Thanks for the link and reply...I was wondering about her hbac specifically because I'm wondering if she's at increased risk for a rupture because of the smoking, if the scar healing or capacity to stretch is compromised because of it.  

post #4 of 6


(Sorry for the bold font, it won't turn off!)

I have not found an article that specifically states that complete or catastrophic rupture is more likely in smokers although aneurysm and dehiscence have been noted as slightly increased in smokers. Dehiscence in several articles was noted as having a link to smoking especially in women whose pregnancies were close together (less than 2 years from most of what I've read). I haven't read anything that mentions impeding the ability of the scar to stretch. I know you're looking specifically for info on increased rupture but there are many other concerns as well that could be as life-threatening if they were to occur, especially if your friend is not within a very close distance to emergency medical treatment.  Also, if her midwife for the homebirth knew she was smoking she would probably consider her high risk and may decline to allow the birth to take place at home for safety reasons (in interviewing home birth midwives this was one of the first questions they asked to help them make the decision whether a mother is a good candidate). This article lists the other risks:


Cigarette smoking is the most common addiction among pregnant women. Also, percentages of women who smoke and of those who smoke heavily appear to be increasing. Only 20% of smokers quit during pregnancy. Carbon monoxide and nicotine in cigarettes cause hypoxia and vasoconstriction, increasing risk ofspontaneous abortion(fetal loss or delivery < 20 wk), fetal growth restriction (birth weight averaging 170 g less than that of neonates whose mothers do not smoke), abruptio placentae, placenta previa, premature rupture of the membranes, preterm birth, chorioamnionitis, and stillbirth. Neonates whose mothers smoke are also more likely to have anencephaly, congenital heart defects, orofacial clefts, sudden infant death syndrome, deficiencies in physical growth and intelligence, and behavioral problems. Smoking cessation or limitation reduces risks.
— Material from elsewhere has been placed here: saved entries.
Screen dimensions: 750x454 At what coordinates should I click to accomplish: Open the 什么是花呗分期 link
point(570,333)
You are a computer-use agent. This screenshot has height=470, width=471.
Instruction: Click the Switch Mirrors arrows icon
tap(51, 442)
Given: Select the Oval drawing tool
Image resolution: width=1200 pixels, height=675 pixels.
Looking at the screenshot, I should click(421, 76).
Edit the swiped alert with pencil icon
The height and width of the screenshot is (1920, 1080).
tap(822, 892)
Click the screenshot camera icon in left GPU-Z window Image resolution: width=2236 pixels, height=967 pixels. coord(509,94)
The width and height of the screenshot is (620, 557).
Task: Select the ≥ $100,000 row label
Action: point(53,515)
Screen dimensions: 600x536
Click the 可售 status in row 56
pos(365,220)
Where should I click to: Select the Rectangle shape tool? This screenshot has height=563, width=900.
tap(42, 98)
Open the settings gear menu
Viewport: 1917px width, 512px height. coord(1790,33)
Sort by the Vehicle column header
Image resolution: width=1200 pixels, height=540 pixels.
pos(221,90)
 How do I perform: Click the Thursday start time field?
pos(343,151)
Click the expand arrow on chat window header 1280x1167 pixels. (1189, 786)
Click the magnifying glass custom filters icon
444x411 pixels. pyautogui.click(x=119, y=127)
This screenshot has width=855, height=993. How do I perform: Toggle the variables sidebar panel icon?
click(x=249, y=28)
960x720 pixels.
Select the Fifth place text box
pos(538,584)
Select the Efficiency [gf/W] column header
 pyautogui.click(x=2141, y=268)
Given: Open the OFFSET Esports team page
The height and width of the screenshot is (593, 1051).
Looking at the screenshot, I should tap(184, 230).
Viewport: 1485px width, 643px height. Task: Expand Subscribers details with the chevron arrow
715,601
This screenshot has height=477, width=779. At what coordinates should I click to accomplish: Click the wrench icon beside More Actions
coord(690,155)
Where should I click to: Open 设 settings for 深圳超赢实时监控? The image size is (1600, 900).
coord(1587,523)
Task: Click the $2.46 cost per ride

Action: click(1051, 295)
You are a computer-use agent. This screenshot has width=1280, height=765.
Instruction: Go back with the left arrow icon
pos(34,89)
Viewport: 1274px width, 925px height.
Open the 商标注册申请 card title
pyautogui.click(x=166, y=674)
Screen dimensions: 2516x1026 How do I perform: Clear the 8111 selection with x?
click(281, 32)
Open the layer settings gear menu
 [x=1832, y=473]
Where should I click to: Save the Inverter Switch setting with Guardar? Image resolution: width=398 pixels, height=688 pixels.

Read more:High-Risk Pregnancy, at Risk Pregnancyhttp://www.health.am/pregnancy/high-risk-pregnancy/#ixzz1sGRDvdMQ


Rupture is still unlikely based on what I've read (it seems the only things that make the statistic really increase drastically is type of incision or method of induction, or maybe those are the just the only studies that have been performed). I don't know how often your friend smokes but even limiting cigarettes appears to have a major effect on complications. If it were me and it presented a potentially serious risk to my baby, I'd definitely ask my midwife is she's still comfortable with birthing at home, since no mother wants her child at risk based on her own decisions. 


post #5 of 6

Incidentally, a dehiscence during a home birth, even though less severe than a complete rupture, can still cause hemorrhaging which can be difficult to detect. It can also increase the risk of infection if the dehiscense occurs early in labor. 

post #6 of 6
Thread Starter 
Thanks for the replies vbacmama4...I guess I was hoping for something a little more definitive, or even just something anecdotal. I'm due in about 3 weeks myself, and it was my enthusiasm over planning my own hbac that led my friend down this path. Though she's ultimately the one making her own way, I feel responsible for her on a certain level.